In another example, Christina Khou, a colleague and expert in chronic health management, treated a patient with a family history of breast cancer who, because of her phobia of medical visits, was delaying her regular mammogram and breast cancer screening. After working with Khou for 10 sessions, the patient had a mammogram, which detected localized, early-stage breast cancer with a 99% chance of survival.

Khou’s charges across the 10 sessions were approximately $1,500, and may have saved this patient’s life. Without the psychological intervention, the cancer may have spread or become more advanced before it was detected, resulting in more costly treatments and complications. The average cost of surgery alone to treat early-stage breast cancer is about $60,000, much less than the $134,000 to treat late-stage cancer.

I recently treated a patient who had made inappropriate sexual comments and inappropriately touched nurses while in the ICU for a heart procedure. Several nurses requested to be transferred to other patients. The unit director and legal team were involved, and staff nurses said they didn’t feel safe.

When the patient was admitted to my unit, the acute rehabilitation floor, I spent two and one-half hours developing and writing a behavior plan and educating nurses and other staff to ensure they knew how to use behavioral techniques like assertive communication and repositioning to keep themselves safe.

The result was dramatic: there were no instances of inappropriate sexual touching or comments during this patient’s seven-day stay in my unit. There was one instance of inappropriate touching a nurse’s arm and side, who immediately responded assertively to redirect the patient.

The man’s insurance wasn’t billed for any of that time, earning the hospital no money. Yet sexual harassment or assault by hospitalized patients increases the risk of staff turnover, resulting in considerable psychological and economic cost. The average cost of hiring and onboarding a new nurse is more than $36,000, priceless compared to unbilled time as a psychologist and reduced threat to staff safety.

Two British authors have argued that more mental health care would “cost nothing” when its impact on physical health care spending and welfare benefit spending are accounted for.

To be sure, the costs that psychology services prevent — like future health complications and trauma — aren’t always realized directly by the hospitals or clinics that pay psychologists’ salaries.

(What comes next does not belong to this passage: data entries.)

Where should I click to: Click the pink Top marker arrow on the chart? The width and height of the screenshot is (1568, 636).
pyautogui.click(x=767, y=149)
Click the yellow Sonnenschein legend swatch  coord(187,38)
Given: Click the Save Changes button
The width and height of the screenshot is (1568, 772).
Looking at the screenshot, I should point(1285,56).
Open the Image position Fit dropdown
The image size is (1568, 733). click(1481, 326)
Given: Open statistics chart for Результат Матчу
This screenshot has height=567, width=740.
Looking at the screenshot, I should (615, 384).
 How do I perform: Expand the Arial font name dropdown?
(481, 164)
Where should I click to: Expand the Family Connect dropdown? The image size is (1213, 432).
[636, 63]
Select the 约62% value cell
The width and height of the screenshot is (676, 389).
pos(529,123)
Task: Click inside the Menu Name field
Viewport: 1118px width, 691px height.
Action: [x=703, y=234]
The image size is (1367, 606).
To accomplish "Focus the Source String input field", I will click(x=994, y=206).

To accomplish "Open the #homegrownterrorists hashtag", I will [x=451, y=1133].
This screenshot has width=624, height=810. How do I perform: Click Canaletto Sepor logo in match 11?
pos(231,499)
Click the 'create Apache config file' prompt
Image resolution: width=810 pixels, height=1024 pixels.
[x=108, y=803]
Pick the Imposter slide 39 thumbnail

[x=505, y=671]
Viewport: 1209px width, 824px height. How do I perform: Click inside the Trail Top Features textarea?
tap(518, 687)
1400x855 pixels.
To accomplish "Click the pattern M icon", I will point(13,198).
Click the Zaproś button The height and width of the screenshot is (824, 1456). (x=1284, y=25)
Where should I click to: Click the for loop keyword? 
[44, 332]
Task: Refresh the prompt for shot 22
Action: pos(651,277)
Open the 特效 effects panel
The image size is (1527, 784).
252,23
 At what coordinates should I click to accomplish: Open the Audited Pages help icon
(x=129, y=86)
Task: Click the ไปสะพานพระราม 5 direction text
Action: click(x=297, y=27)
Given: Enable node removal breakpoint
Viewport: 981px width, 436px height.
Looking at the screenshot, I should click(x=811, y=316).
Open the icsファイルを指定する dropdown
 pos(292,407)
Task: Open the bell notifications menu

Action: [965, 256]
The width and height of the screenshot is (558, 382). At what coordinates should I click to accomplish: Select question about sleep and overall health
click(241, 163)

Insurance companies as well as hospitals can benefit from psychology services in the form of improved patient and staff satisfaction, fewer medical complications, lower staff turnover, and improvement in the management of patients with chronic illnesses. These services may even dramatically reduce costs across the health care system, even once the costs of salaries and benefits are taken into account.

With the current fee-for-service model, this goal isn’t attainable. Switching to a value-based payment model that accounts for the total costs and benefits of services service, including future cost savings, would make it possible.

Until then, everyone pays the price.

Abigail S. Hardin is an assistant professor of psychiatry and behavioral sciences at Rush University, a licensed rehabilitation psychologist, author of “The Covid-19 Survival Guide: How to Prepare for, Manage and Overcome a Coronavirus Infection” (KDP, 2020), and a current Public Voices Fellow with the OpEd Project.

  • What a ridiculous article. $1500 to convince a patient to take a mammogram. If the patient had a relationship with a good primary care physician, she would have agreed to have the mammogram after 1 primary care visit. The trouble with the health care system is there is no value placed on the primary care relationship.

  • This is very true. Decades of research demonstrate that psychological factors like stress causally influence body physiology as well as neural circuit changes, etc. Also, accumulating research demonstrates that such changes are reversible through psychosocial interventions.